----- Supplied information -----

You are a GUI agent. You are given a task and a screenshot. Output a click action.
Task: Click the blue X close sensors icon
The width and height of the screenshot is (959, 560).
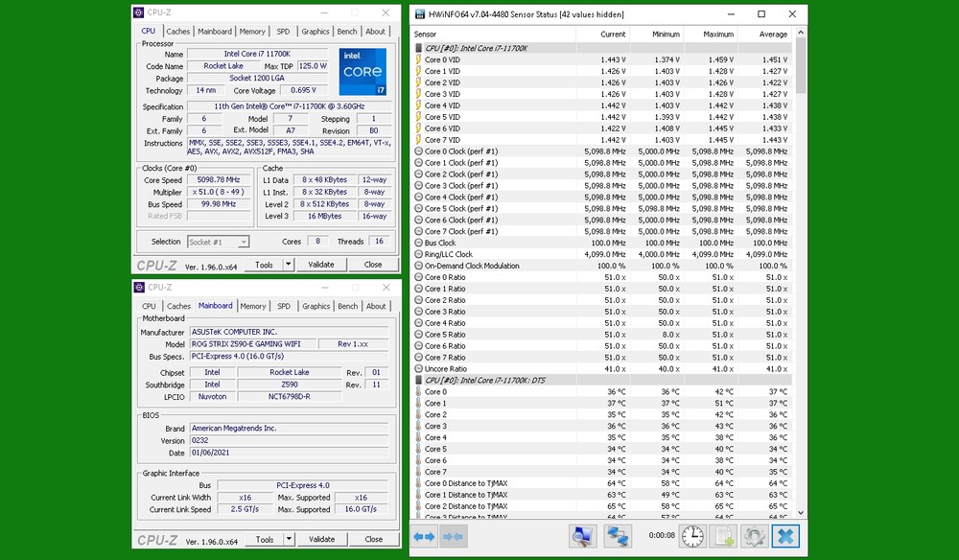(785, 536)
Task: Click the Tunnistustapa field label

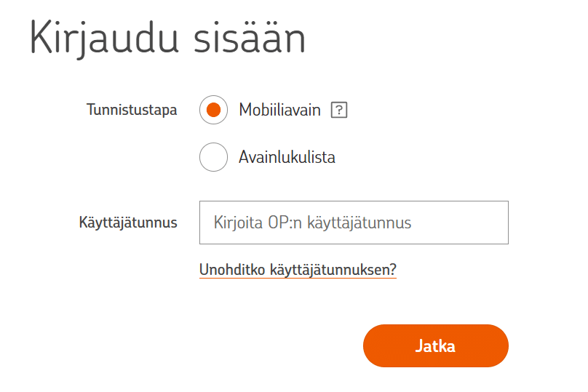Action: pyautogui.click(x=132, y=111)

-----

Work task | An exact reprint of every record is required, with the pictures omitted.

Task response |
You are a GUI agent. You are given a task and a screenshot. Output a click action.
Task: Click the blue X close sensors icon
The width and height of the screenshot is (959, 560).
(785, 536)
Task: Click the Tunnistustapa field label

Action: pyautogui.click(x=132, y=111)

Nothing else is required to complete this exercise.